Instructions:
1. In the Veracrypt article, what is the default file extension for a Veracrypt container?
2. Why does the Veracrypt article recommend the .hc extension for the container file? Answer in one to three sentences.

Page extract:
-------------------------

Many of us should secure a few of our files. Perhaps some client or employee information, or our accounting, or taxes. Possibly you have communications with credit agencies or lawyers you'd like secured. Veracrypt provides a simple way for us to do that. It has state-of-the-art protection, is free, open source and was independently audited. There are versions for Windows, Mac and Linux. The container with the encrypted files can be transferred and opened on another computer. You just need the key to unlock it.

It has many features including full drive encryption, but I will only discuss how to use it to encrypt some of your files, like your accounting or taxes.

The basic concepts

You create a big file to hold your stuff. I call mine "stuff.hc". .hc is the default extension for Veracrypt and will allow Windows to know what to use to open the file. The .hc extension also enables a cute icon.

This is like a grocery store that is closed and locked. In addition, it is surrounded by a moat, has machine gun turrets and 10,000 armed guards. Nothing gets in or out.

When you want to use the stuff inside, you "mount it". Then it is like an open grocery store where people freely go in and out. Windows will see it as a drive (I use V for Veracrypt). Your accounting program can write into the volume, you can copy files back and forth, you could backup individual files or print them. The Veracrypt mounted volume will work exactly like a regular drive.

When you are done using it, you will close the store by "dismounting" it. The store will then return to its closed impenetrable fortress persona.

-------------------------

Input data:
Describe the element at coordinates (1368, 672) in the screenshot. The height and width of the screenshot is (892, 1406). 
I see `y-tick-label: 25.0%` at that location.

-------------------------

Results by task:
1. .hc

2. .hc is Veracrypt's default extension, so it lets Windows know which program to use to open the file. The extension also gives the file a cute icon.